The alarm generated by the change from DSM-IV to DSM-5, scheduled for May 2013, is concerning to me as a licensed psychologist with thirty years of experience working with children on the autism spectrum. Moreover, as a respected and staunch advocate for children with disabilities of all kinds, I object to what appears to be the creation and nurturance of an unnecessary state of fear among parents of children with autism spectrum disorders by some popular, though misinformed, advocates.
Similarly zealous people lobbied furiously for state laws that would force private insurance companies to cover the treatment of autism to the delight of the state Medicaid agencies that seem to be the only substantive beneficiary of these lobbying efforts and laws. This push has resulted in little more than the elimination of Medicaid funding for children. In my professional opinion, the fact that this terrible disservice to parents of children with autism was perpetrated by “advocates” who were either ignorant of or hostile toward Medicaid funding that had existed, as a Civil Right, prior to their efforts is a dreadful irony. Parents literally gave up their entitlement to treatment funding under the EPSDT mandate of Medicaid in exchange for the opportunity to beg private insurance companies for funding. Worst of all, these same “advocacy” organizations continue to believe that it is “philosophically inappropriate” to expect Medicaid to fund autism treatment. Even after they’ve won battles in twenty-nine states to get private insurance to cover autism treatment, they still don’t think it’s important to help autistic children from impoverished families get the treatment funding they’re entitles to under Medicaid; an unconscionable thought.

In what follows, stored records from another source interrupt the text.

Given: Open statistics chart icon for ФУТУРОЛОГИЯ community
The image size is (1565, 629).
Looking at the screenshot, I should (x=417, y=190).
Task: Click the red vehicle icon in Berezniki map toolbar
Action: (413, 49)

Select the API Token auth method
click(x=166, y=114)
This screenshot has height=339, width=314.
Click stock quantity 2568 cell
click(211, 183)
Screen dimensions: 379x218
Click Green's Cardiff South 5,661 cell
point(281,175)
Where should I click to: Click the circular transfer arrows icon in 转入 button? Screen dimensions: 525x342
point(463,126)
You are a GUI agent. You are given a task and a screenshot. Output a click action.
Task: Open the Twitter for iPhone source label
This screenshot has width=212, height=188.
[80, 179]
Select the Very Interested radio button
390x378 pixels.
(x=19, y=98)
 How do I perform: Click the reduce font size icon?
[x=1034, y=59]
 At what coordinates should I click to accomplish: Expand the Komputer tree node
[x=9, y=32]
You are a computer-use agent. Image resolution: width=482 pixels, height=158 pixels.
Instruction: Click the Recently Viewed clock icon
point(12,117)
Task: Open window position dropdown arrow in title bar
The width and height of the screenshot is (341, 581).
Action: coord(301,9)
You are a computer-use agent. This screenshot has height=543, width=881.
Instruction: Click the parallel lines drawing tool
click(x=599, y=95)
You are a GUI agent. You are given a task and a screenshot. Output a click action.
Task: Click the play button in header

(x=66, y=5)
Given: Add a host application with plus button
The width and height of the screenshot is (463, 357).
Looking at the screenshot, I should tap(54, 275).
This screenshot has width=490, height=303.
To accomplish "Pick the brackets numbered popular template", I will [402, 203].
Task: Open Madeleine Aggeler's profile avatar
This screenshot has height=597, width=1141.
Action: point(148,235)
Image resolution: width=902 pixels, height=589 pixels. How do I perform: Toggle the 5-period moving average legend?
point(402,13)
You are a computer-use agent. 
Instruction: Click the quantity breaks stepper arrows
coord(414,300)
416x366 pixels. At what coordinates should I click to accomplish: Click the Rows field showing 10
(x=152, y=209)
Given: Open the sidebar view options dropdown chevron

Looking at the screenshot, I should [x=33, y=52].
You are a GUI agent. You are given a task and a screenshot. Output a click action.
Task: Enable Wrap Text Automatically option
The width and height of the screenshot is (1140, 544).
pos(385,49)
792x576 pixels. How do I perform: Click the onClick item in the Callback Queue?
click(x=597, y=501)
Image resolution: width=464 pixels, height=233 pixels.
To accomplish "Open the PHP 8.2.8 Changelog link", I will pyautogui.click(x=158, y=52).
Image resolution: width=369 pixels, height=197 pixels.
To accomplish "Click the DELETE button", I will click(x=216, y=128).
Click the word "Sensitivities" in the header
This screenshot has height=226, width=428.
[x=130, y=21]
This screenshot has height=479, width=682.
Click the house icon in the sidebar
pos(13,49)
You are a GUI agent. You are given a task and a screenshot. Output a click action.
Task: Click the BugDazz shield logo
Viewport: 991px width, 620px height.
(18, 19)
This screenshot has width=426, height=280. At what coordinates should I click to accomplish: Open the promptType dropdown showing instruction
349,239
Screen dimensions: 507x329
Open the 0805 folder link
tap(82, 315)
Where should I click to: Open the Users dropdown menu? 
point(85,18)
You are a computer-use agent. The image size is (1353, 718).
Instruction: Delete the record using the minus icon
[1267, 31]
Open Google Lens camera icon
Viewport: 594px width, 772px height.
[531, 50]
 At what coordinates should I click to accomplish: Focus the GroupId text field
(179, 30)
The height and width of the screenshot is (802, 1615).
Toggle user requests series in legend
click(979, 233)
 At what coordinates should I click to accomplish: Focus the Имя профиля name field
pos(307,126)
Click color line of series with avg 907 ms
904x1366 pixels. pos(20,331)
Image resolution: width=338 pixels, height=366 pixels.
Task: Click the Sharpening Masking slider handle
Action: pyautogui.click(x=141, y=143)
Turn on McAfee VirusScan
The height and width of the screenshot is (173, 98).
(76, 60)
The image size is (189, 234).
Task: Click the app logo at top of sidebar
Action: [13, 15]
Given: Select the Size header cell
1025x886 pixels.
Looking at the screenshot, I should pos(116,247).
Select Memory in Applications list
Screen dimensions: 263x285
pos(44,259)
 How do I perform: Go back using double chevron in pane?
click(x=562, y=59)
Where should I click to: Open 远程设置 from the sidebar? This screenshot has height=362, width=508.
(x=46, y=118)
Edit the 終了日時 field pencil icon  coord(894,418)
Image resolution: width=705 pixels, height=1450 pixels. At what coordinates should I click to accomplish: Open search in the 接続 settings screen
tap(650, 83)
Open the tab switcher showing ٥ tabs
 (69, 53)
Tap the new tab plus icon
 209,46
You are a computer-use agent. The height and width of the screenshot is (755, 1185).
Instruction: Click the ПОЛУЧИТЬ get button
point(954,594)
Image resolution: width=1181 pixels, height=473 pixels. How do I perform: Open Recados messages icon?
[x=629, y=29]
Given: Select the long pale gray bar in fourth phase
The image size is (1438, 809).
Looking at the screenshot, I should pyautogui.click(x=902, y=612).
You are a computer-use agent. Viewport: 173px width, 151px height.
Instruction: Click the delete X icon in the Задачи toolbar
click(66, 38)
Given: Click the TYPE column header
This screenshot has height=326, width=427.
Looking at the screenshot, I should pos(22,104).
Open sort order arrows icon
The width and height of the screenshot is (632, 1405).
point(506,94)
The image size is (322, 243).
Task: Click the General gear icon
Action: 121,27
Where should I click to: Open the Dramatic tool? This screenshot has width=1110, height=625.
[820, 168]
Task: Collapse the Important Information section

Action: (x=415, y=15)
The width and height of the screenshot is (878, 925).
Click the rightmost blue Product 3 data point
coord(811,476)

Undoubtedly, some clinicians have and always will use diagnostic tools for nefarious purposes. Especially though who work for organizations that exist for the sole purpose of reducing or eliminating funding for treatment like Managed Care organizations, for example. On the other hand, responsible and ethical clinicians will continue to use tools for the benefit of their clients and patients. DSM=IV is being misused now and, without question, DSM-5 will be misused in the future.
The good news is that DSM-5 is actually less likely to be abused than DSM-IV in many ways. I believe that DSM-5 is a tool that will not result in the wholesale devastation of the population of children with autism spectrum disorders that is being projected by others with background in law, nursing and other fields while exceedingly well-qualified mental health treatment professionals in the field of autism treatment are trying to quell these misplaced fears. I am one of them.
I presenting information in support of this position during the program regarding DSM-IV vs DSM-5 issues at AutismOne in Chicago in May as part of a panel discussion with several people who were expressing alarm over the impending DSM-5 implementation. We presented our opinions in a congenial panel that offered opposing views of the probable impact of DSM-5. AutismOne offered a free download for the presentation, which documents the strong consistency between DSM-IV and DSM-5, including the improvements that DSM-5 actually makes.
It is available here.
In my professional opinion, it is not appropriate to present just the portion of a set of facts that causes people discomfort and fear. Instead, one should present the entire set of facts and let people judge for themselves whether or not a reason for fear exists after considering the opinions of other responsible, reliable and conscientious professionals. Especially professionals with a proven track record of advocacy for children and more than thirty years of clinical experience using tools like DSM-IV to benefit children, like myself.